Sunday July 22, 2007
Bill Clinton visits AIDS projects during Zambian trip
LUSAKA, Zambia (AP): Former U.S. President Bill Clinton said cheap anti-AIDS drugs were not the magic bullet for ending the epidemic ravaging African countries, and that much more attention should be paid to overall health care infrastructure.
"The availability of the medicine at affordable prices will soon be not much of an issue anywhere,'' Clinton said Saturday during a one-day visit to Zambia. On Sunday, he was flying to Tanzania, after earlier this week visiting South Africa and Malawi.
"How cruel it would be if people continue to die because of inadequate health care facilities in rural areas,'' he said as he toured a new drug distribution warehouse in Lusaka financed by his foundation.
Since leaving office in 2001, Clinton has used his prestige and contacts to negotiate lower prices on AIDS drugs for poor countries in Africa and Asia, helping to save tens of thousands of lives. But the fight against the killer disease is still hampered by overstretched facilities, stigma and an acute lack of skilled staff.
"When we look to the future, we have to ask ourselves how the rest of the system can catch up with the medicine,'' Clinton said.

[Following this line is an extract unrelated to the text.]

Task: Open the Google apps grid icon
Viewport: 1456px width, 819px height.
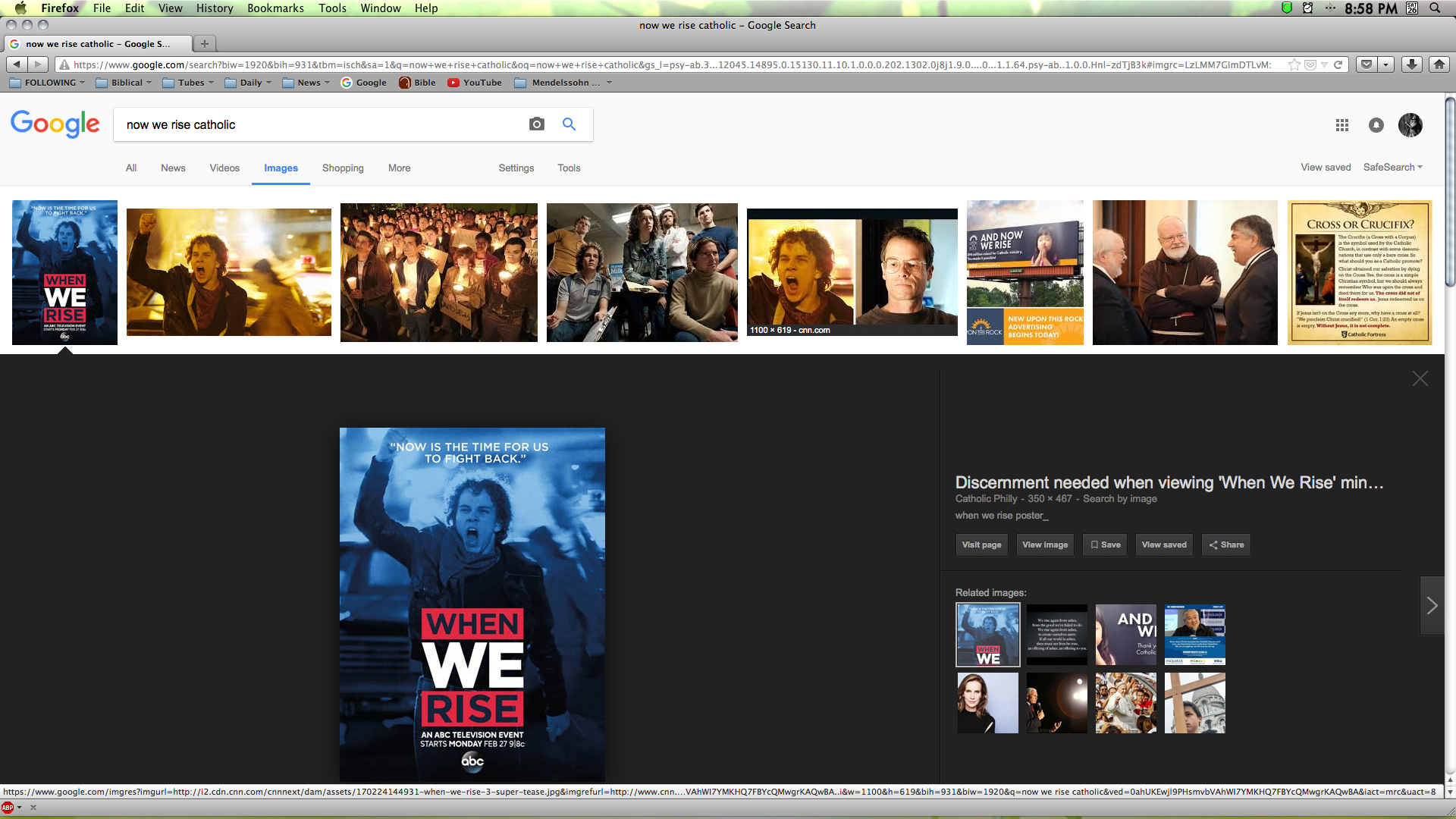Action: click(1341, 125)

Zambia has put more than 93,000 HIV-positive people on anti-retroviral treatment over the last few years with help from the United States and other partners. But about 16 percent of the population is HIV-positive, and the country has a serious shortage of health care workers.
It was Clinton's first visit to Zambia, and Zambian officials vied for photos with Clinton, who remains highly popular.
"You were great in office, and you are even greater out of office,'' Zambia's health minister, Brian Chituwo, said in a speech.
Clinton toured the warehouse with Philippe Douste-Blazy, chairman of the board of UNITAID, an organization formed last year by France and 19 other nations that have earmarked a portion of their airline tax revenues for efforts to fight HIV/AIDS in developing countries. The Clinton Foundation is working with UNITAID, and they announced a deal in May to lower the cost of back-up drugs to HIV-positive people who have developed resistance to standard treatment.
He also presided over a youth soccer tournament in Lusaka and stressed the importance of HIV testing. "Most of the people in Africa, and in the world, who have the HIV virus ... do not know it,'' Clinton told a crowd of children and dignitaries.
Clinton tore off his red tie and put on a green, red and yellow Boy Scout neckerchief presented to him by Kenneth Kaunda, Zambia's first president, who has also been active on HIV/AIDS issues since leaving office power in 1991.